**EXERCISE DETAILS:** Reproduce every entry exactly as shown.

☆ ☆ ☆ ☆ ☆ ☆ ☆

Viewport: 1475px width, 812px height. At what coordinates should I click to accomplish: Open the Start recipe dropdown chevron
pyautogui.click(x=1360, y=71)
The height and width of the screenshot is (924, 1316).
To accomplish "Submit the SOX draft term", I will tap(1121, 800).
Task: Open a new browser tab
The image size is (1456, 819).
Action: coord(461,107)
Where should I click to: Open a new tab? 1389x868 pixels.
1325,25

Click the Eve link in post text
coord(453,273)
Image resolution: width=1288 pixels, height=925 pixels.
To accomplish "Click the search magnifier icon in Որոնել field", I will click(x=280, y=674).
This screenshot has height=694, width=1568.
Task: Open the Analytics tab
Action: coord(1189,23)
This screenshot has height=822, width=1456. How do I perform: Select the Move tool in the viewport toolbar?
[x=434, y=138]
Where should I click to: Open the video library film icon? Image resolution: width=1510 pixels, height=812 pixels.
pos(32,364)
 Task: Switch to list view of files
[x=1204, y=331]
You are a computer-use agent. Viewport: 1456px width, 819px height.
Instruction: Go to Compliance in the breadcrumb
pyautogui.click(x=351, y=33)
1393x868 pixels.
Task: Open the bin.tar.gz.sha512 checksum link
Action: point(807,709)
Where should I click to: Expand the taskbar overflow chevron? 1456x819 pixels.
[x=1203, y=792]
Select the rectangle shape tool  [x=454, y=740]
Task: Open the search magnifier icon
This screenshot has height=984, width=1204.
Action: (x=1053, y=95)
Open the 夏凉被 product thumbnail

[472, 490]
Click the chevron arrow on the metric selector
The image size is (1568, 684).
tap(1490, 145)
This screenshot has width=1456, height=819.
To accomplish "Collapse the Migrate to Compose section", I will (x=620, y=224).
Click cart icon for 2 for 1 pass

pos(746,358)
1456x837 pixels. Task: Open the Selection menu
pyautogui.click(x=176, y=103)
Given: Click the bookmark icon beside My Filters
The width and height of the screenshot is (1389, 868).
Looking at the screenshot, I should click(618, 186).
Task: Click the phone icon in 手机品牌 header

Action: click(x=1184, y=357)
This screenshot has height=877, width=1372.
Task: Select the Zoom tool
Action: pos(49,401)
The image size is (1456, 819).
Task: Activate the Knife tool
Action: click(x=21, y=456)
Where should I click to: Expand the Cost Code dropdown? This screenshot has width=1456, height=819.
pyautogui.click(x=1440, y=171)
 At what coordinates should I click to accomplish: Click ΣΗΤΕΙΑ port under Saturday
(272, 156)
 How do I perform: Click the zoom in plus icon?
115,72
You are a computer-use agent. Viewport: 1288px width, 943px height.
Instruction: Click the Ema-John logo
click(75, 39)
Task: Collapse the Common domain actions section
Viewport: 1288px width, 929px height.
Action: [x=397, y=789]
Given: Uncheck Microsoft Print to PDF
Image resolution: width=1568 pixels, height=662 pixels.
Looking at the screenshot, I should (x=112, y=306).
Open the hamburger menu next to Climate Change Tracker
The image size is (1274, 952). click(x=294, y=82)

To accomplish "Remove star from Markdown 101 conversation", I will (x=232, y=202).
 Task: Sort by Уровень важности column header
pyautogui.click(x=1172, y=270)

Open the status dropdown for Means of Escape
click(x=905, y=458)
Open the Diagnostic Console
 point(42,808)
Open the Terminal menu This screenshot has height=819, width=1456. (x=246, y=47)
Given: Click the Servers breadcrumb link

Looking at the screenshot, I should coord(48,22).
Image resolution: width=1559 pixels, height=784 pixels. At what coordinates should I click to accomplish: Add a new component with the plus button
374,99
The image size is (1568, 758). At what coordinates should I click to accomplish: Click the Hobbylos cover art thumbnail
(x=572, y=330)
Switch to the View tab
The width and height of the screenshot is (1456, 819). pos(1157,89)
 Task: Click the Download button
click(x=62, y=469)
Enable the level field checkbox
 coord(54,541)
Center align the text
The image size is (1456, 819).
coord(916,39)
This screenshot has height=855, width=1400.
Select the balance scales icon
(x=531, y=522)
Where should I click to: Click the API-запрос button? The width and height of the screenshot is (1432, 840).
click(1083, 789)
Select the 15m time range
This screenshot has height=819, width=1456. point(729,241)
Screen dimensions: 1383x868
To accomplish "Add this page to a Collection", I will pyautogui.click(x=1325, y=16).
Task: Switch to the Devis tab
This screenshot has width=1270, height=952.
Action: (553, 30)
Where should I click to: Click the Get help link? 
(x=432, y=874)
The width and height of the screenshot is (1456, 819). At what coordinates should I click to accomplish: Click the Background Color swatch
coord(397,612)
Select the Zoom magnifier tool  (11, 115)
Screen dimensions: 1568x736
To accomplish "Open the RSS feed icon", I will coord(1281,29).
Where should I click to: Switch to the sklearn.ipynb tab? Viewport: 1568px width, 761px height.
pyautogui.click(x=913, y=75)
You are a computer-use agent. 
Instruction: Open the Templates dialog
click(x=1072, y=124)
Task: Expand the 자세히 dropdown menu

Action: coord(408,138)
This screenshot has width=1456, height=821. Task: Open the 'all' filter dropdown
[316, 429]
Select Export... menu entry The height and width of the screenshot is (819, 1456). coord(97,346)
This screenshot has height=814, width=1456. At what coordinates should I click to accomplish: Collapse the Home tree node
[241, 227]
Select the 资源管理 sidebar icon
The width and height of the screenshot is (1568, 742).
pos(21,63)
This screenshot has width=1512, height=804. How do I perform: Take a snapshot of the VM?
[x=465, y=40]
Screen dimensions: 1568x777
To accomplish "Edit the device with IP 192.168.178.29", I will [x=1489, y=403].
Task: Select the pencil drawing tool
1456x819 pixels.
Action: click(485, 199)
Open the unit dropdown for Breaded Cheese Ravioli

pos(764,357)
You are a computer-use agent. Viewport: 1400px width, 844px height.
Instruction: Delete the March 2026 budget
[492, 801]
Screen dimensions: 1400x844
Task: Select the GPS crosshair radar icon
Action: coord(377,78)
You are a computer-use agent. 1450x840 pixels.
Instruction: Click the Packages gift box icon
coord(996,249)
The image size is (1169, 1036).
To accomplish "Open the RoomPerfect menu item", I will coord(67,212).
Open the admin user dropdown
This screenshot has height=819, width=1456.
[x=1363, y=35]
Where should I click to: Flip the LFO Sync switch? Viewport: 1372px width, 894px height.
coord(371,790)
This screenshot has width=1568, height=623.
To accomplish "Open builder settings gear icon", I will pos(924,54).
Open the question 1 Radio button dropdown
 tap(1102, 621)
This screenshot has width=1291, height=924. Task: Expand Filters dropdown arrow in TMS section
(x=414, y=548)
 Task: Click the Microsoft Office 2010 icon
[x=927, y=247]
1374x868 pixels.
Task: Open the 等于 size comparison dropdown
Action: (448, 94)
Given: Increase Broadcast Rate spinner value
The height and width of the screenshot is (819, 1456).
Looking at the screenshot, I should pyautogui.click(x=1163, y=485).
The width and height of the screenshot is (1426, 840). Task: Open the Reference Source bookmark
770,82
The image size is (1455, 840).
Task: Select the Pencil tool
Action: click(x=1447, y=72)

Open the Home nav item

☆ ☆ ☆ ☆ ☆ ☆ ☆

**COMPLETED EXERCISE:**
Viewport: 1475px width, 812px height. At what coordinates should I click to accomplish: Open the Start recipe dropdown chevron
pyautogui.click(x=1360, y=71)
The height and width of the screenshot is (924, 1316).
To accomplish "Submit the SOX draft term", I will tap(1121, 800).
Task: Open a new browser tab
The image size is (1456, 819).
Action: coord(461,107)
Where should I click to: Open a new tab? 1389x868 pixels.
1325,25

Click the Eve link in post text
coord(453,273)
Image resolution: width=1288 pixels, height=925 pixels.
To accomplish "Click the search magnifier icon in Որոնել field", I will click(x=280, y=674).
This screenshot has height=694, width=1568.
Task: Open the Analytics tab
Action: coord(1189,23)
This screenshot has height=822, width=1456. How do I perform: Select the Move tool in the viewport toolbar?
[x=434, y=138]
Where should I click to: Open the video library film icon? Image resolution: width=1510 pixels, height=812 pixels.
pos(32,364)
 Task: Switch to list view of files
[x=1204, y=331]
You are a computer-use agent. Viewport: 1456px width, 819px height.
Instruction: Go to Compliance in the breadcrumb
pyautogui.click(x=351, y=33)
1393x868 pixels.
Task: Open the bin.tar.gz.sha512 checksum link
Action: point(807,709)
Where should I click to: Expand the taskbar overflow chevron? 1456x819 pixels.
[x=1203, y=792]
Select the rectangle shape tool  [x=454, y=740]
Task: Open the search magnifier icon
This screenshot has height=984, width=1204.
Action: (x=1053, y=95)
Open the 夏凉被 product thumbnail

[472, 490]
Click the chevron arrow on the metric selector
The image size is (1568, 684).
tap(1490, 145)
This screenshot has width=1456, height=819.
To accomplish "Collapse the Migrate to Compose section", I will (x=620, y=224).
Click cart icon for 2 for 1 pass

pos(746,358)
1456x837 pixels. Task: Open the Selection menu
pyautogui.click(x=176, y=103)
Given: Click the bookmark icon beside My Filters
The width and height of the screenshot is (1389, 868).
Looking at the screenshot, I should click(618, 186).
Task: Click the phone icon in 手机品牌 header

Action: click(x=1184, y=357)
This screenshot has height=877, width=1372.
Task: Select the Zoom tool
Action: pos(49,401)
The image size is (1456, 819).
Task: Activate the Knife tool
Action: click(x=21, y=456)
Where should I click to: Expand the Cost Code dropdown? This screenshot has width=1456, height=819.
pyautogui.click(x=1440, y=171)
 At what coordinates should I click to accomplish: Click ΣΗΤΕΙΑ port under Saturday
(272, 156)
 How do I perform: Click the zoom in plus icon?
115,72
You are a computer-use agent. Viewport: 1288px width, 943px height.
Instruction: Click the Ema-John logo
click(75, 39)
Task: Collapse the Common domain actions section
Viewport: 1288px width, 929px height.
Action: [x=397, y=789]
Given: Uncheck Microsoft Print to PDF
Image resolution: width=1568 pixels, height=662 pixels.
Looking at the screenshot, I should (x=112, y=306).
Open the hamburger menu next to Climate Change Tracker
The image size is (1274, 952). click(x=294, y=82)

To accomplish "Remove star from Markdown 101 conversation", I will (x=232, y=202).
 Task: Sort by Уровень важности column header
pyautogui.click(x=1172, y=270)

Open the status dropdown for Means of Escape
click(x=905, y=458)
Open the Diagnostic Console
 point(42,808)
Open the Terminal menu This screenshot has height=819, width=1456. (x=246, y=47)
Given: Click the Servers breadcrumb link

Looking at the screenshot, I should coord(48,22).
Image resolution: width=1559 pixels, height=784 pixels. At what coordinates should I click to accomplish: Add a new component with the plus button
374,99
The image size is (1568, 758). At what coordinates should I click to accomplish: Click the Hobbylos cover art thumbnail
(x=572, y=330)
Switch to the View tab
The width and height of the screenshot is (1456, 819). pos(1157,89)
 Task: Click the Download button
click(x=62, y=469)
Enable the level field checkbox
 coord(54,541)
Center align the text
The image size is (1456, 819).
coord(916,39)
This screenshot has height=855, width=1400.
Select the balance scales icon
(x=531, y=522)
Where should I click to: Click the API-запрос button? The width and height of the screenshot is (1432, 840).
click(1083, 789)
Select the 15m time range
This screenshot has height=819, width=1456. point(729,241)
Screen dimensions: 1383x868
To accomplish "Add this page to a Collection", I will pyautogui.click(x=1325, y=16).
Task: Switch to the Devis tab
This screenshot has width=1270, height=952.
Action: (553, 30)
Where should I click to: Click the Get help link? 
(x=432, y=874)
The width and height of the screenshot is (1456, 819). At what coordinates should I click to accomplish: Click the Background Color swatch
coord(397,612)
Select the Zoom magnifier tool  (11, 115)
Screen dimensions: 1568x736
To accomplish "Open the RSS feed icon", I will coord(1281,29).
Where should I click to: Switch to the sklearn.ipynb tab? Viewport: 1568px width, 761px height.
pyautogui.click(x=913, y=75)
You are a computer-use agent. 
Instruction: Open the Templates dialog
click(x=1072, y=124)
Task: Expand the 자세히 dropdown menu

Action: coord(408,138)
This screenshot has width=1456, height=821. Task: Open the 'all' filter dropdown
[316, 429]
Select Export... menu entry The height and width of the screenshot is (819, 1456). coord(97,346)
This screenshot has height=814, width=1456. At what coordinates should I click to accomplish: Collapse the Home tree node
[241, 227]
Select the 资源管理 sidebar icon
The width and height of the screenshot is (1568, 742).
pos(21,63)
This screenshot has width=1512, height=804. How do I perform: Take a snapshot of the VM?
[x=465, y=40]
Screen dimensions: 1568x777
To accomplish "Edit the device with IP 192.168.178.29", I will [x=1489, y=403].
Task: Select the pencil drawing tool
1456x819 pixels.
Action: click(485, 199)
Open the unit dropdown for Breaded Cheese Ravioli

pos(764,357)
You are a computer-use agent. Viewport: 1400px width, 844px height.
Instruction: Delete the March 2026 budget
[492, 801]
Screen dimensions: 1400x844
Task: Select the GPS crosshair radar icon
Action: coord(377,78)
You are a computer-use agent. 1450x840 pixels.
Instruction: Click the Packages gift box icon
coord(996,249)
The image size is (1169, 1036).
To accomplish "Open the RoomPerfect menu item", I will coord(67,212).
Open the admin user dropdown
This screenshot has height=819, width=1456.
[x=1363, y=35]
Where should I click to: Flip the LFO Sync switch? Viewport: 1372px width, 894px height.
coord(371,790)
This screenshot has width=1568, height=623.
To accomplish "Open builder settings gear icon", I will pos(924,54).
Open the question 1 Radio button dropdown
 tap(1102, 621)
This screenshot has width=1291, height=924. Task: Expand Filters dropdown arrow in TMS section
(x=414, y=548)
 Task: Click the Microsoft Office 2010 icon
[x=927, y=247]
1374x868 pixels.
Task: Open the 等于 size comparison dropdown
Action: (448, 94)
Given: Increase Broadcast Rate spinner value
The height and width of the screenshot is (819, 1456).
Looking at the screenshot, I should pyautogui.click(x=1163, y=485).
The width and height of the screenshot is (1426, 840). Task: Open the Reference Source bookmark
770,82
The image size is (1455, 840).
Task: Select the Pencil tool
Action: click(x=1447, y=72)

Open the Home nav item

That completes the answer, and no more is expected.